During this dark and cold season, the herbs that I previously harvested are nature’s medicine cabinet and there are so many ways to employ them.

Urban farmers would do well to cultivate a healthy patch of herbs for teas, medicinal tinctures and/or herb bundles for soups and an array of culinary applications…many of which could be income producing as well.

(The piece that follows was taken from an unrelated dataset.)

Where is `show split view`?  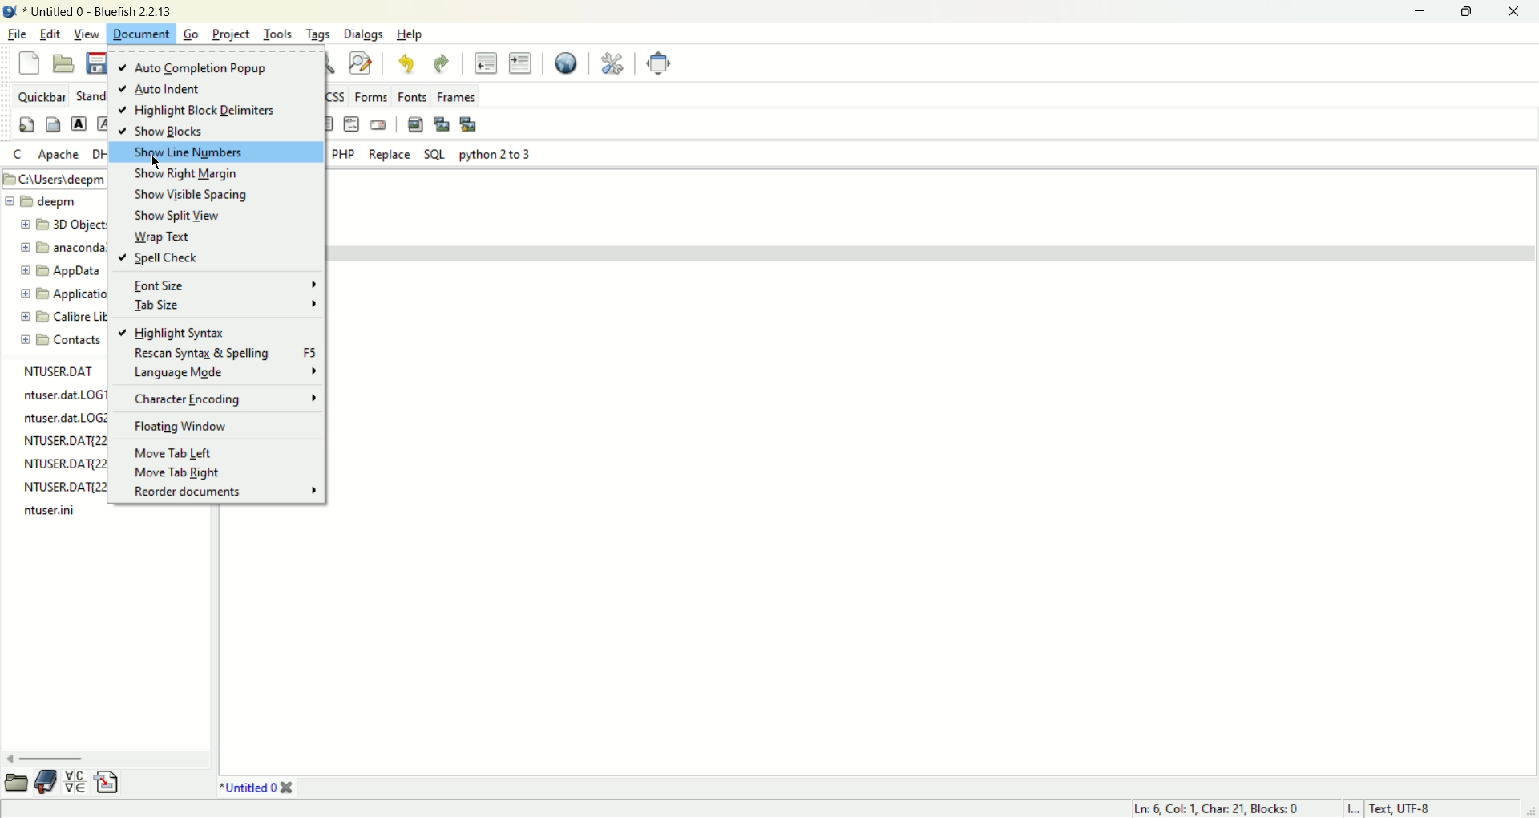
show split view is located at coordinates (178, 215).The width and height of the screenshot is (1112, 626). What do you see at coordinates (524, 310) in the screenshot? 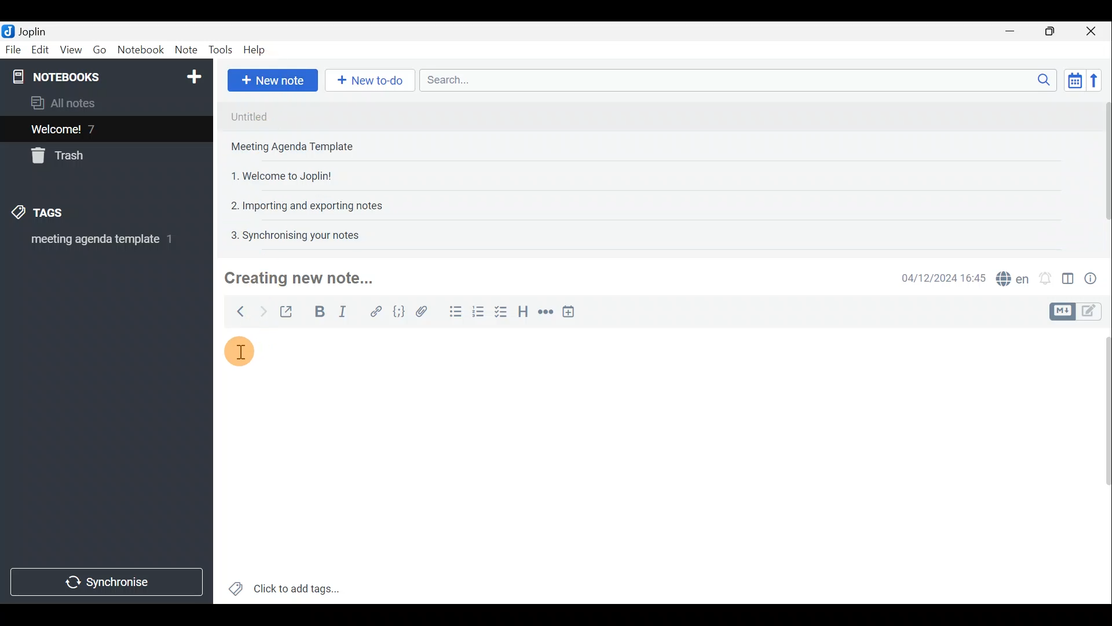
I see `Heading` at bounding box center [524, 310].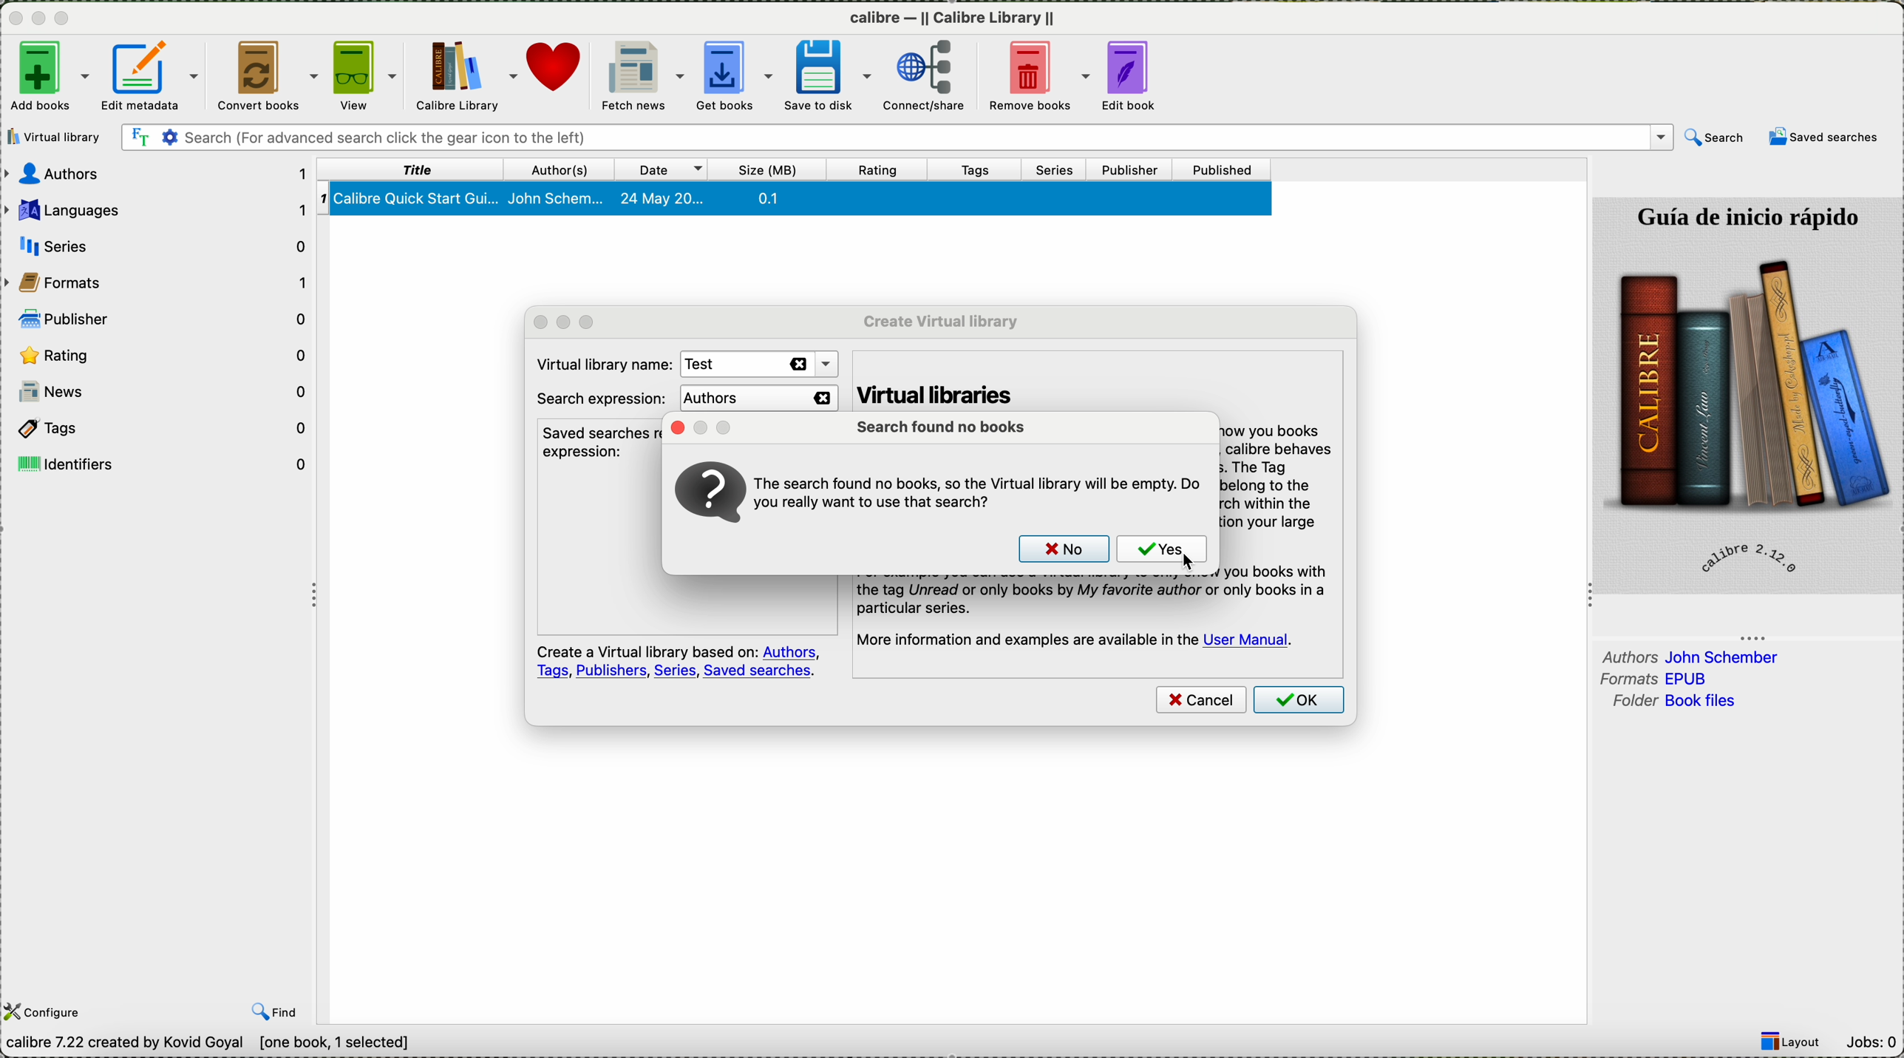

So, mulled wine fills the house with the aroma of cinnamon, cloves and other delightful spices and helps us celebrate tradition and nurture family and friends!

Merry Mulled Wine

Serves: about 11 cups

Ingredients

  • 8 black peppercorns
  • 6 whole cloves
  • 3 pinches of nutmeg powder
  • 3 pinches of cardamom powder
  • 2 cinnamon sticks
  • 1 teaspoon anise seeds
  • 1 teaspoon fennel seeds
  • 2 bay leaves
  • 1 bottle red wine (French is the best!)
  • 6 cups 100% fresh pressed sweet organic apple cider
  • 1 cup brandy
  • 1 cup local honey or whole, organic cane sugar
  • 2 oranges

Instructions

  1. Bundle the whole spices in a round cut out of cheesecloth that has been gathered and tied with cotton twine. Place it in a stainless steel or ceramic stock pot. Pour in the wine, cider and brandy and stir in the honey or sugar. Slice one orange and drop it into the pot along with the bay leaves.
  2. Warm over low heat at least 1 hour. DO NOT allow the wine to boil or you’ll cook out the alcohol.
  3. Ladel into mugs, garnish with sliced orange and serve warm.